Patients should be closely monitoring for potential complications owing to ineffective erythropoiesis, bone marrow (BM) overstimulation, and blood transfusion. The complications of the transfusion are of two types.

  1. Acute (e.g., severe allergic reactions, septic shock, hemolysis), and
  2. Chronic (e.g., diseases associated with iron overload (i.e., cardiomyopathy, endocrinopathy, and hepatotoxicity), alloimmunization, and transfusion-related infections.

Transfusion-related Complications

Iron overload: It is the primary chronic complication associated with long-term RBC transfusion in patients with beta-thalassemia. Transfused RBCs contain the iron load. Iron accumulates over time, and when the body's excess iron eliminating function is overwhelmed, iron starts depositing in various organs, commonly the heart, pancreas, liver, and brain. Cardiac failure secondary to cardiac IO is the leading cause of death in patients with TDT. Usually, the patient dies at a young age (<20) if not promptly addressed.

Iron overload (IO) in the liver results in liver fibrosis, cirrhosis, and eventually hepatocellular carcinoma. Furthermore, the deposition of iron leads to diabetes, hypogonadism, hypothyroidism, and hypoparathyroidism secondary to pituitary gland disruption. Also, it can manifest as bronze skin, growth, and developmental delay. Therefore, ICT is essential in preventing these complications.

Alloimmunizations: It is the production of antibodies against specific RBC antigens or alloantigen (e.g., ABO, Rh, C, c, E, e, D, and Kell antigens) resulting from chronic transfusion. As per the international consensus recommendation, donated blood should be screened and crossmatched, and patients with thalassemia should receive antigen-compatible blood to avoid alloimmunization.

Transfusion-related infections: Viral, bacterial, and parasitic infections are common transfusion-related infections. Donated blood should be screened for HBV, HCV, and HIV as per World Health Organization (WHO) and Thalassemia International Federation (TIF) guidelines. Screening for endemic infections is also recommended in some countries.

Thrombosis/hypercoagulable state: Hypercoagulability is seen in patients with beta-thalassemia major (BTM) and beta-thalassemia intermedia (BTI) who are either poorly transfused, non-transfused, and splenectomized individuals.

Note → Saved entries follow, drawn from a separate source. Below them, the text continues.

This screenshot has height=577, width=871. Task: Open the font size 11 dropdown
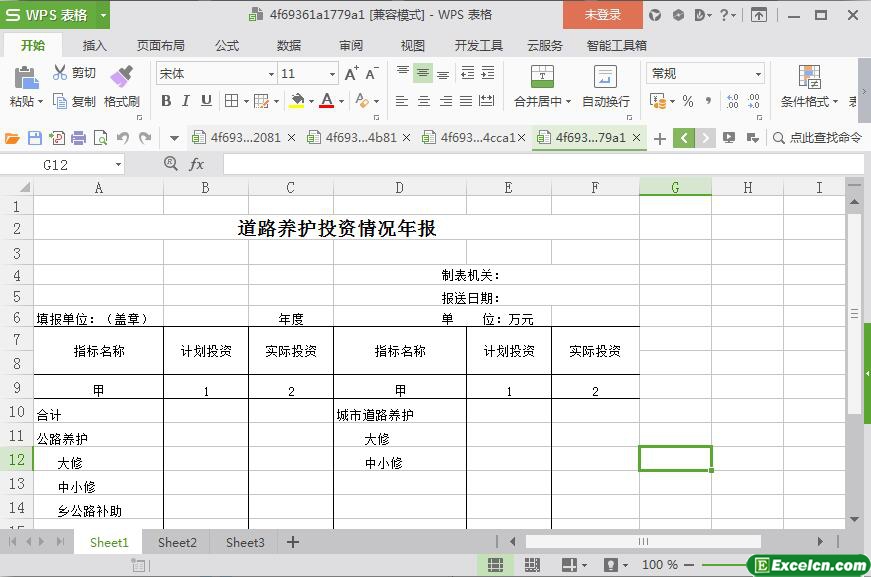pos(332,74)
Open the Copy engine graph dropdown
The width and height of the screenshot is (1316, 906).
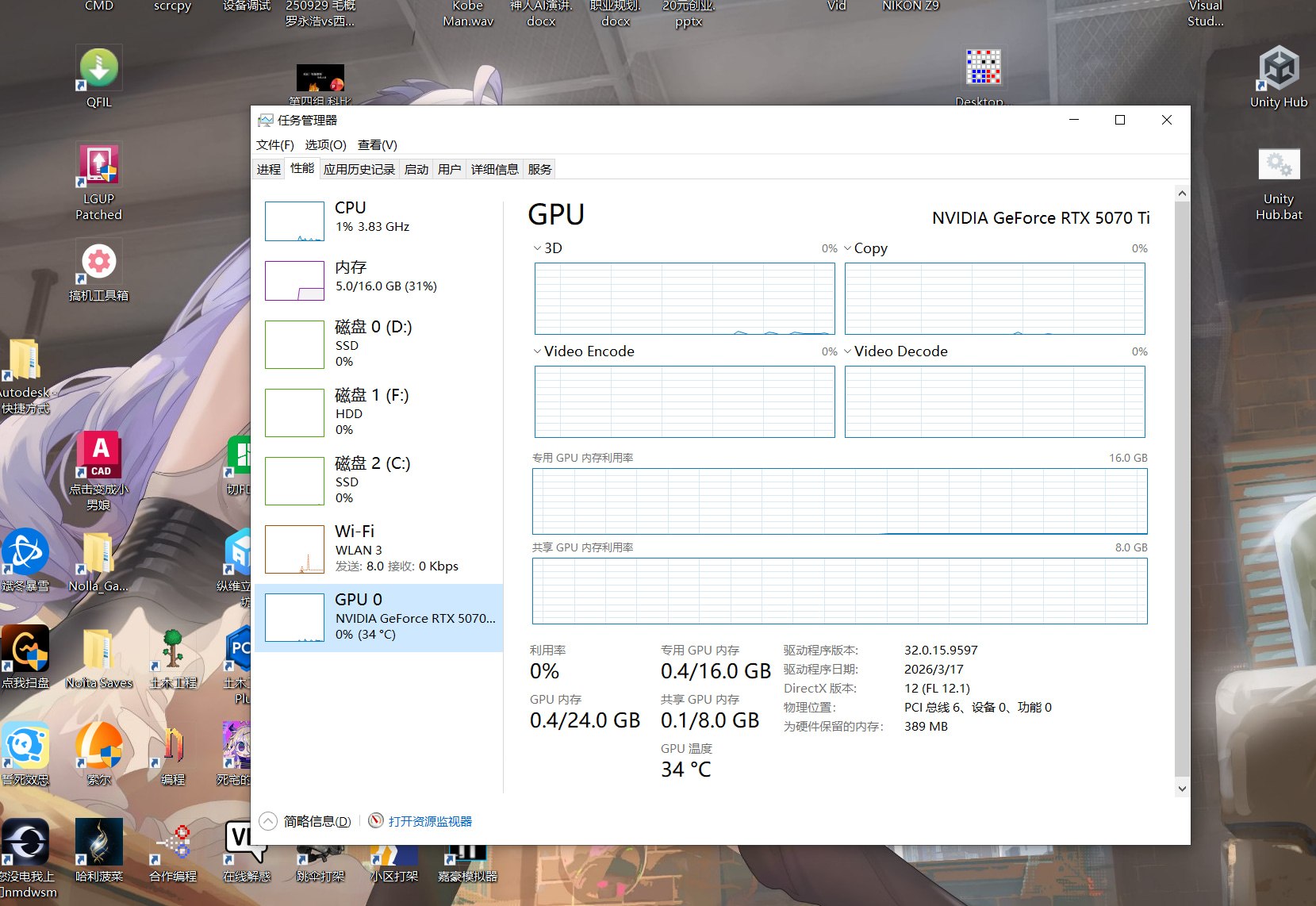point(848,248)
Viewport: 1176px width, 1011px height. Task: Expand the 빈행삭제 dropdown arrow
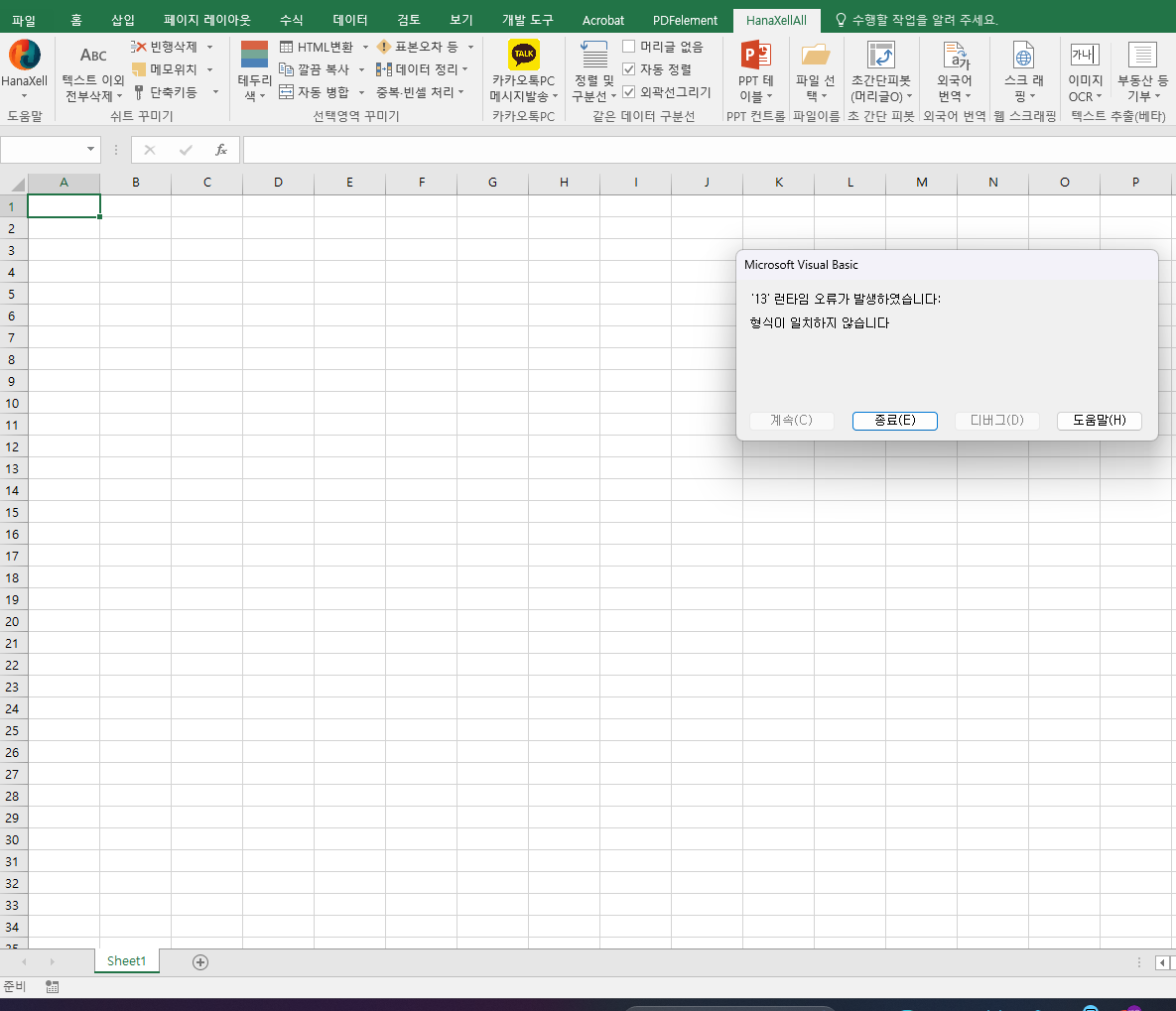(x=210, y=47)
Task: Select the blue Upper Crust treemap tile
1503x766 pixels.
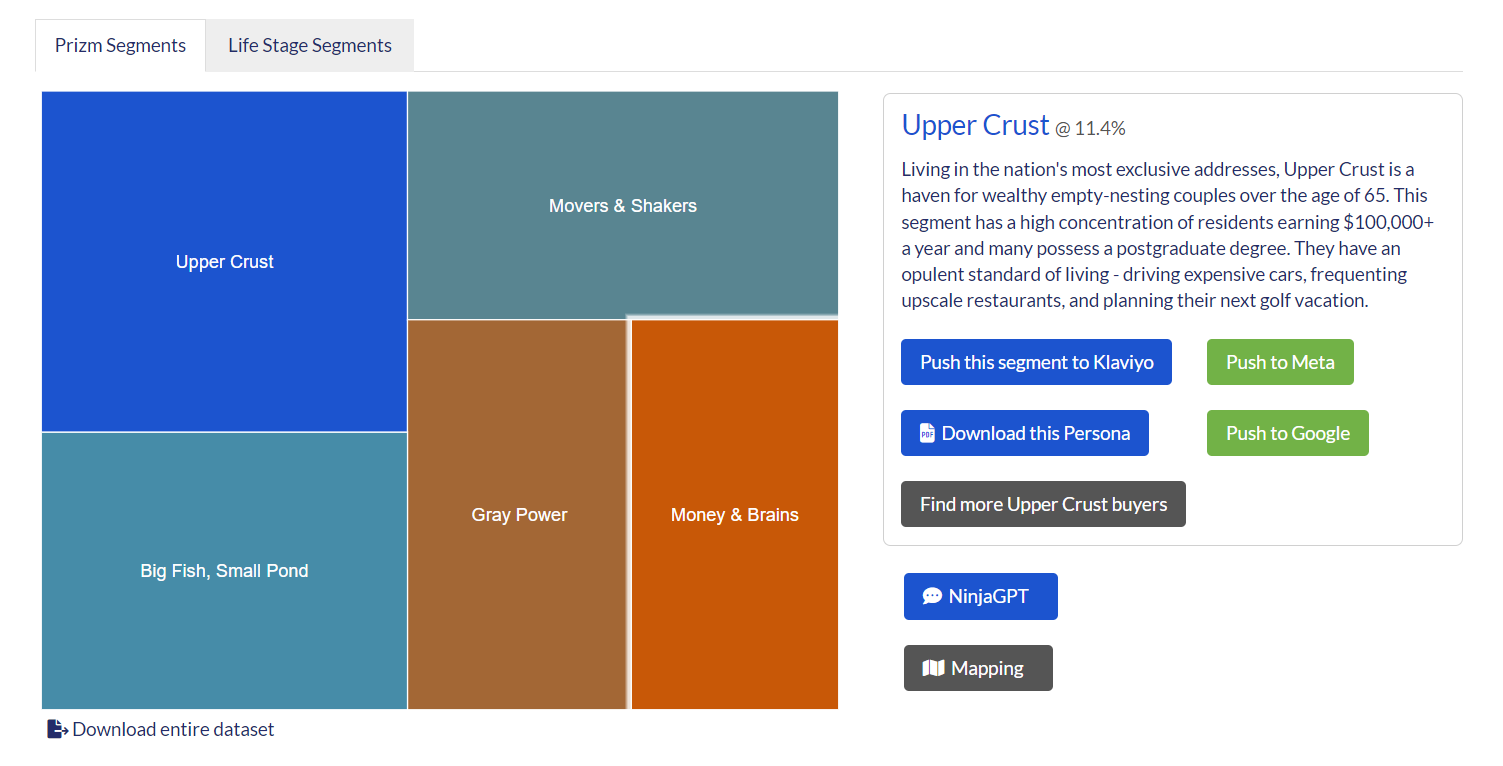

Others include: Transfusion-related acute lung injury (TRALI), febrile non-hemolytic transfusion reaction, and delayed hemolytic transfusion reactions.[2][3][15][16]

Deterrence and Patient Education

The knowledge about beta-thalassemia (BT) is limited overall, especially in developing countries. Considering the chronic treatment, patients with BT need regular psychosocial support. Healthcare workers should provide available resources in the form of pamphlets, booklets, lectures, and videos to both patients and caregivers.

Due to the preventable nature of this disease in offspring by pre-marital or intrauterine screening, countries should focus on promoting community education widely to reduce BTM cases. Both the parents and the patients should be made aware of the disease inheritance pattern and the risk associated with it in subsequent pregnancies. They should be offered prenatal screening and genetic counseling. In Iran and Bahrain, the implementation of standard premarital screening in a locality significantly reduced the incidence of affected newborn babies.[20][21]

Enhancing Healthcare Team Outcomes

To enhance patient-centered care, a smooth flow of communication is required between the interprofessional team and patients. Several strategies need to be put into practice to improve patients outcomes.

  1. Patient-reported outcomes. It provides patients insights into the problem, quality of life, goals of care, and social support. Afterward, patient-reported outcomes need to be incorporated into health care.
  2. Shared decision making.
  3. Prioritize patient-centered discussion.
  4. Monitoring the general health and wellbeing of the patients.
  5. Encouraging patient engagement.

Health care workers can exchange vital information with the patient about chelation therapy and address their concerns to reduce tension and to reinforce the positive behavior of living a normal life.[22][23]